### Your objective
Starting with the line that contains "Given: Click the", copy every line through the end of the listing, exactly and only those. No pictures should appear in the copy.

### Exercise inputs
§

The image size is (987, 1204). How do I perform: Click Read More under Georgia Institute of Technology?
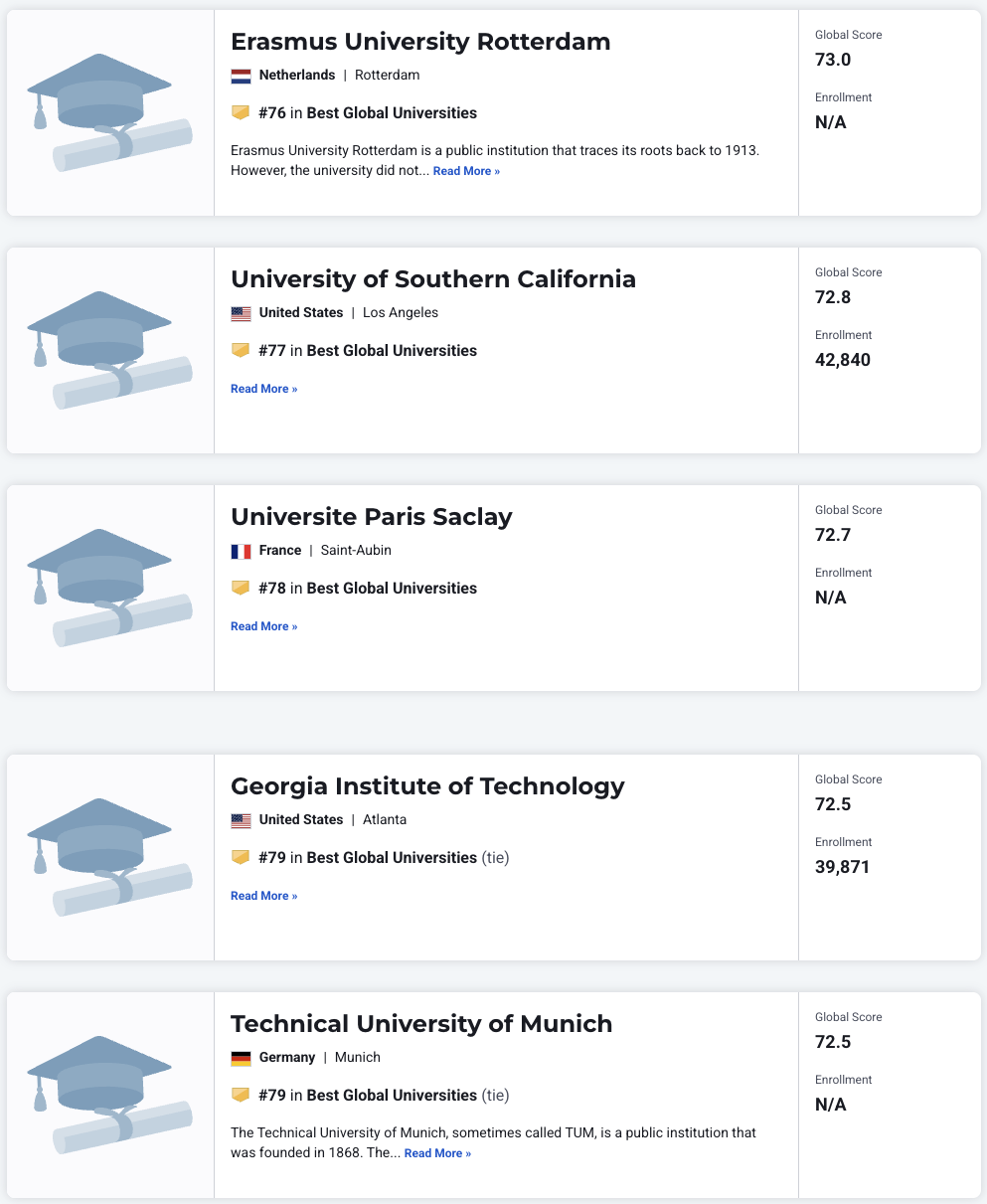coord(263,896)
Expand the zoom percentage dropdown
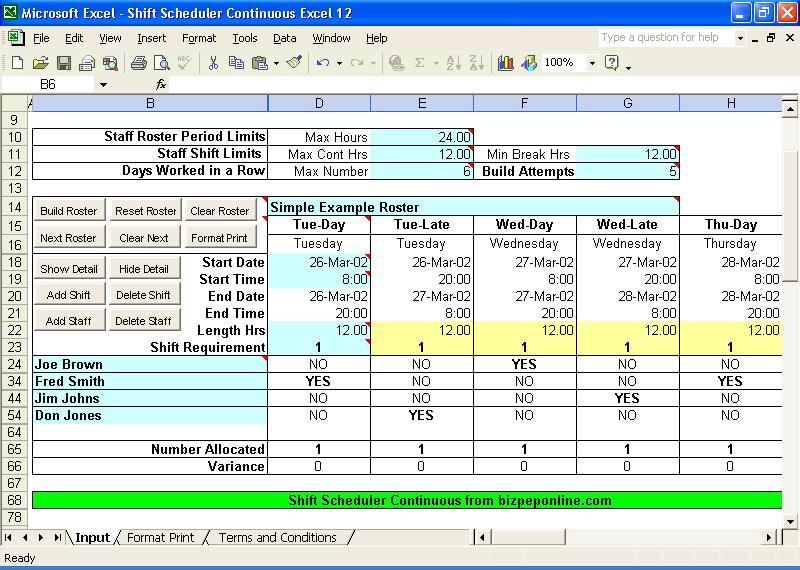Screen dimensions: 800x570 pyautogui.click(x=592, y=63)
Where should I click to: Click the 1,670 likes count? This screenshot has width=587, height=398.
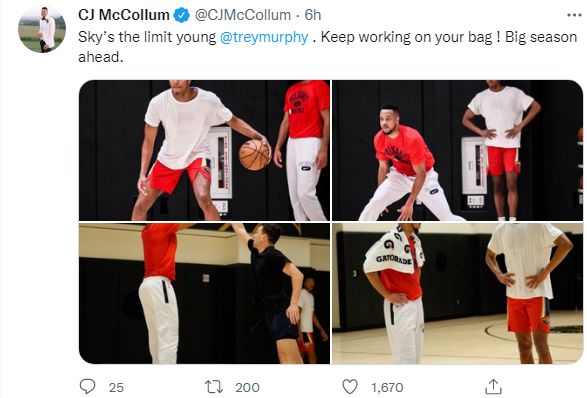click(x=387, y=387)
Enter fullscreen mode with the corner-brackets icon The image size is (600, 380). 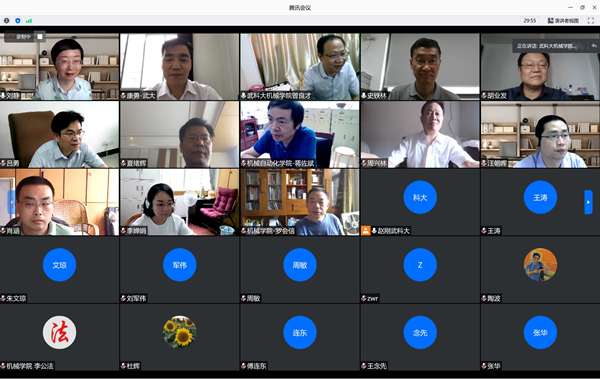tap(591, 21)
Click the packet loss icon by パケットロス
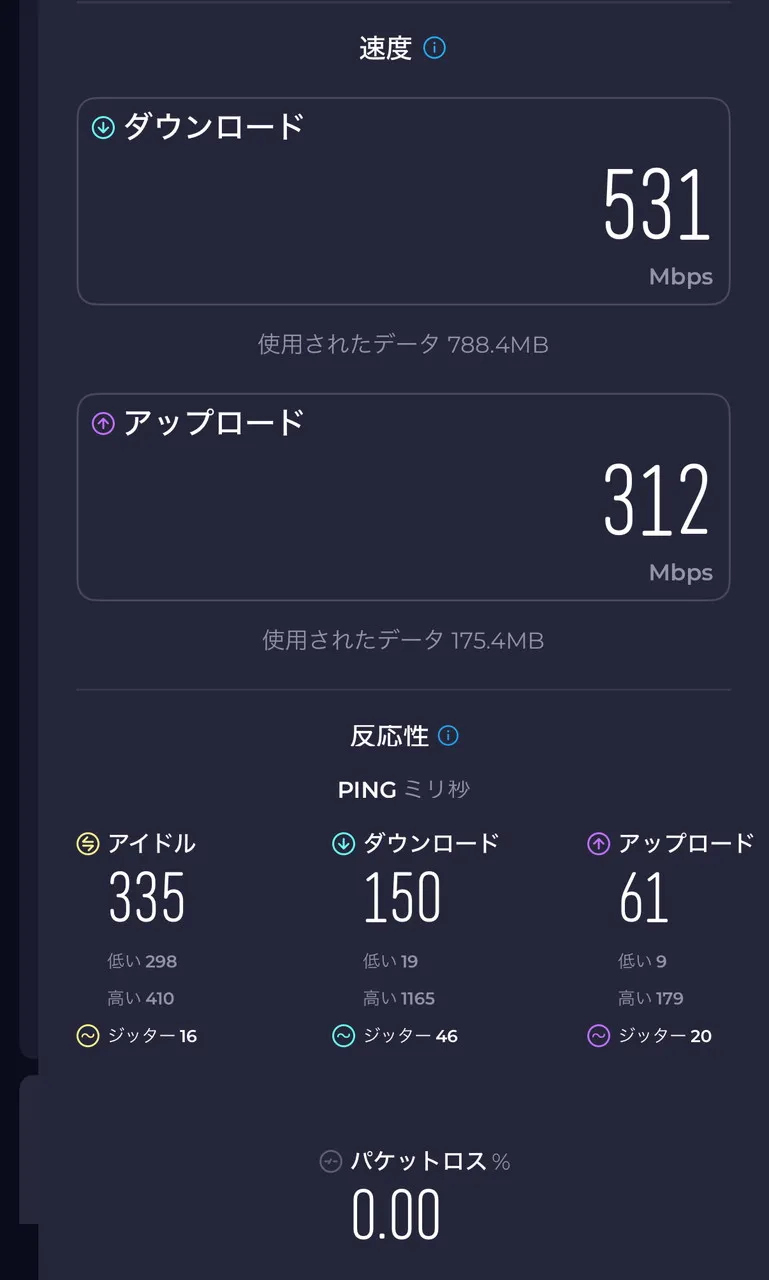This screenshot has height=1280, width=769. 330,1162
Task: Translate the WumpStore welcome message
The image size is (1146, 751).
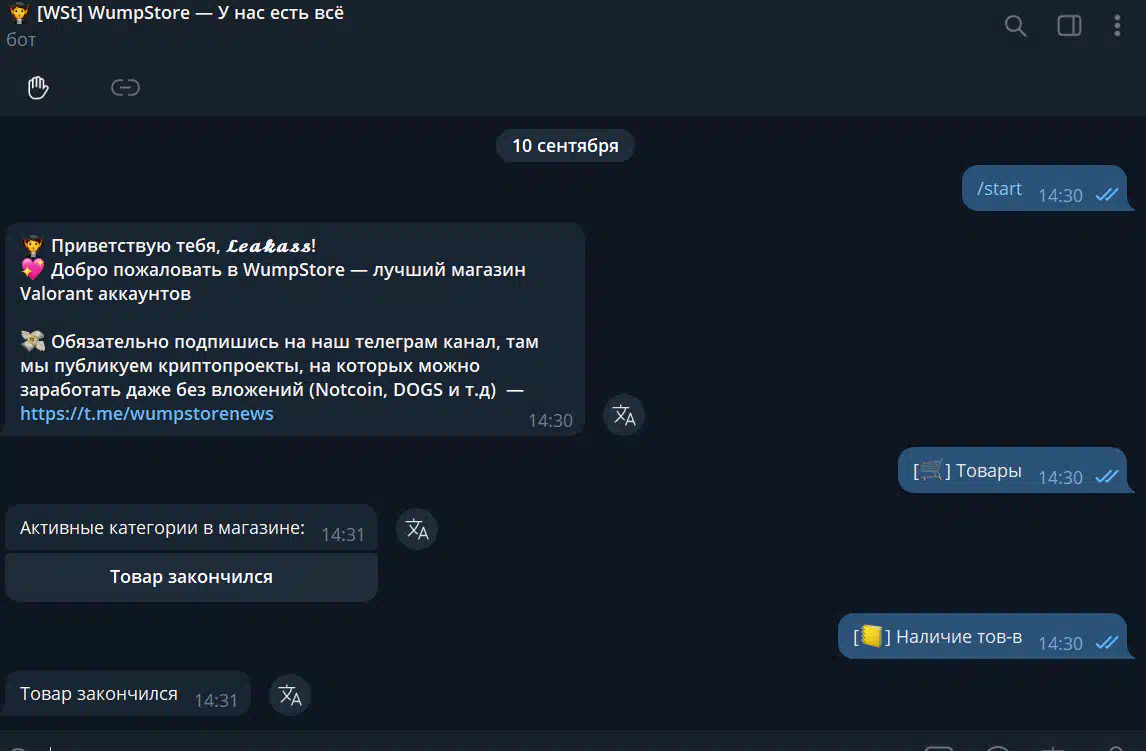Action: (x=623, y=415)
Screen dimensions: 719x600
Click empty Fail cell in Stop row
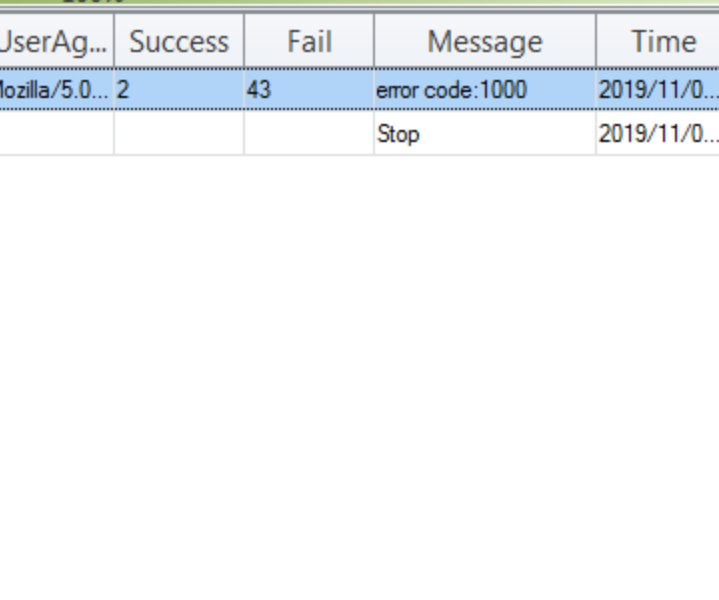[x=309, y=134]
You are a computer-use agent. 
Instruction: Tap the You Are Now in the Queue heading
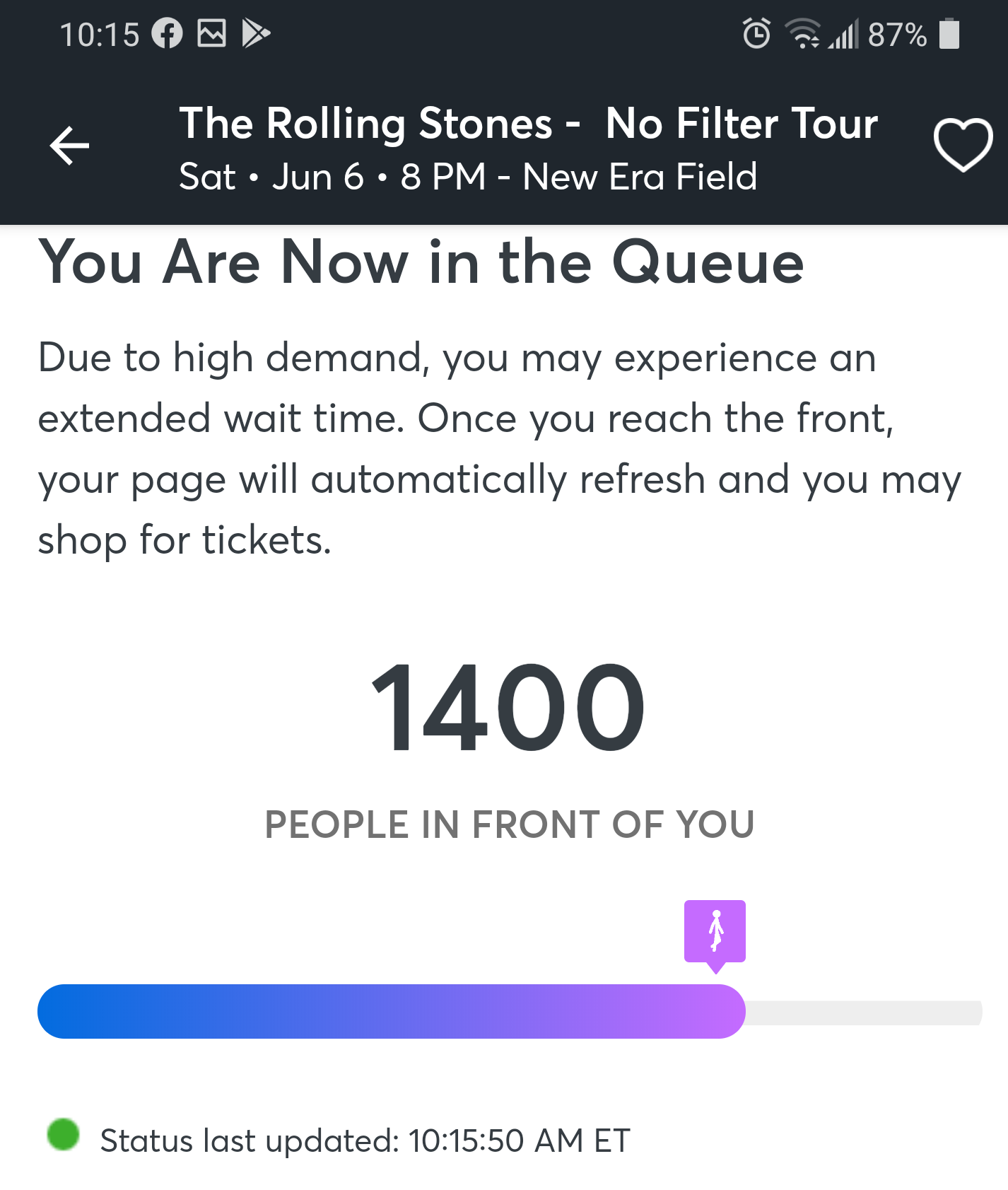coord(421,262)
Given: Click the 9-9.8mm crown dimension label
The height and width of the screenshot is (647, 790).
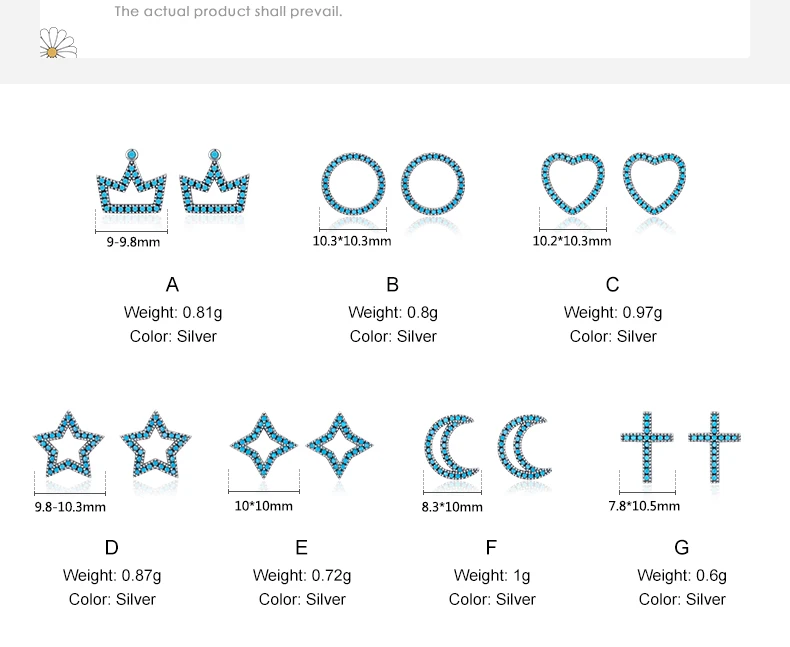Looking at the screenshot, I should (133, 241).
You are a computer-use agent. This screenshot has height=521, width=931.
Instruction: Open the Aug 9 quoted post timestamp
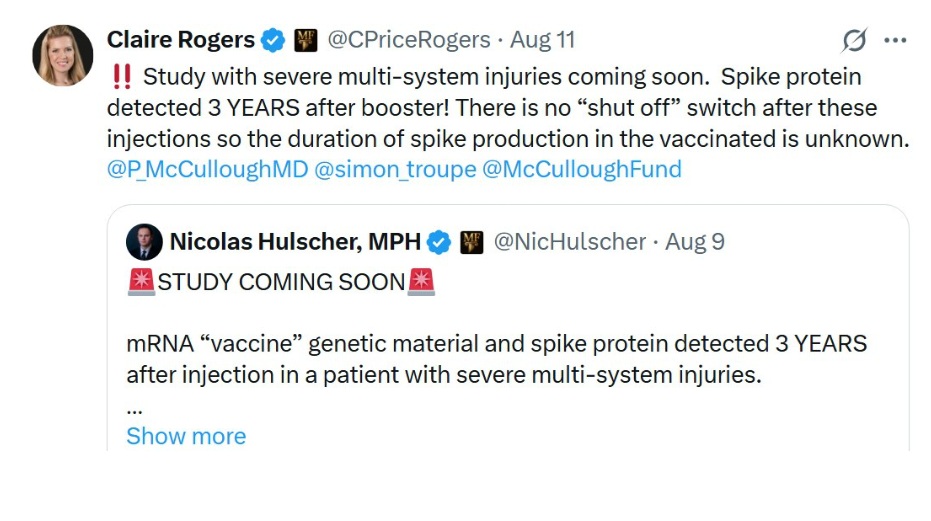coord(694,242)
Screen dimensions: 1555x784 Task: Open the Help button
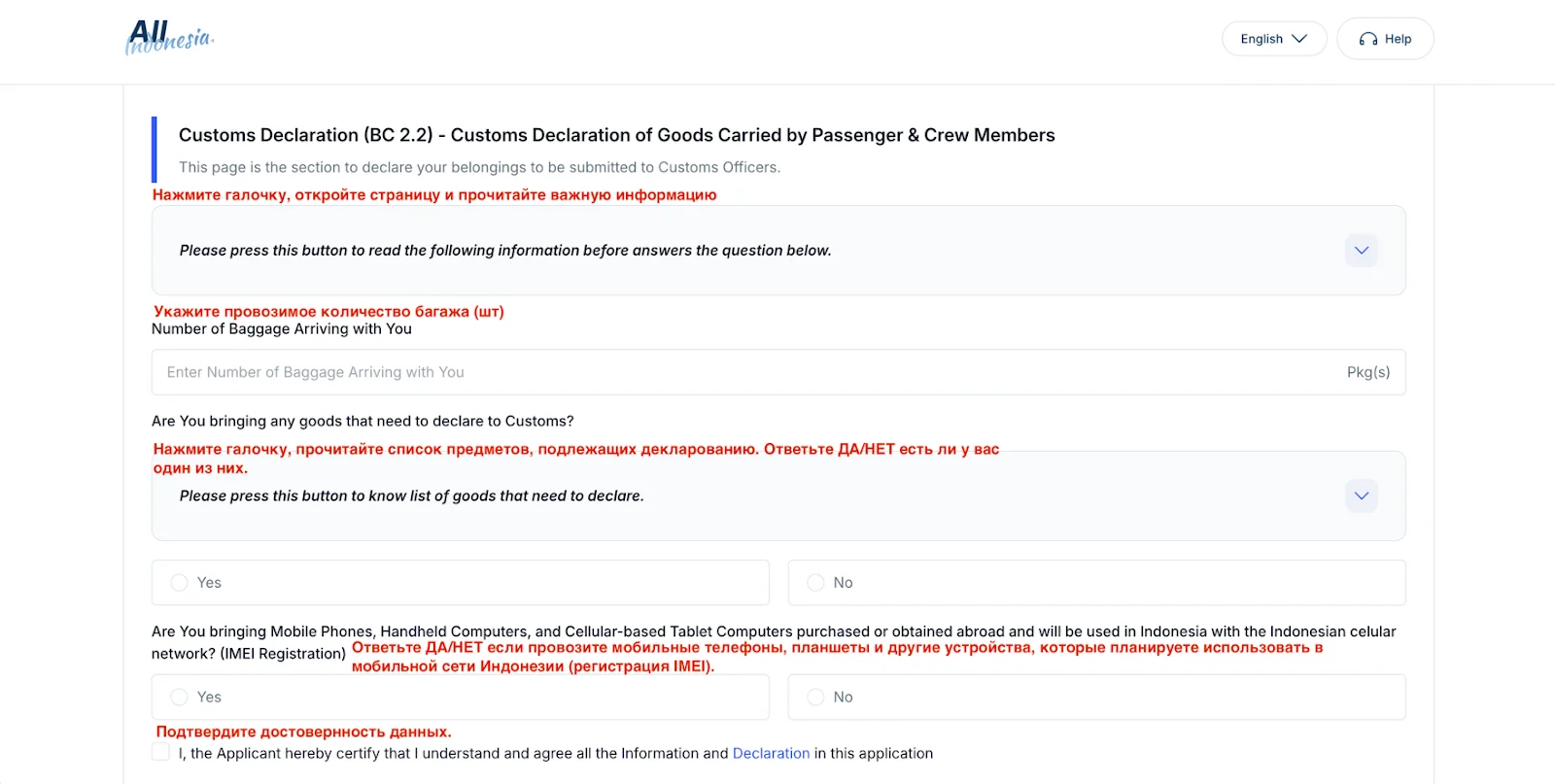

§

### Your response
Given: Click the 9-9.8mm crown dimension label
The height and width of the screenshot is (647, 790).
Looking at the screenshot, I should (133, 241).
You are a computer-use agent. This screenshot has height=521, width=931.
Instruction: Open the Aug 9 quoted post timestamp
coord(694,242)
Screen dimensions: 1555x784 Task: Open the Help button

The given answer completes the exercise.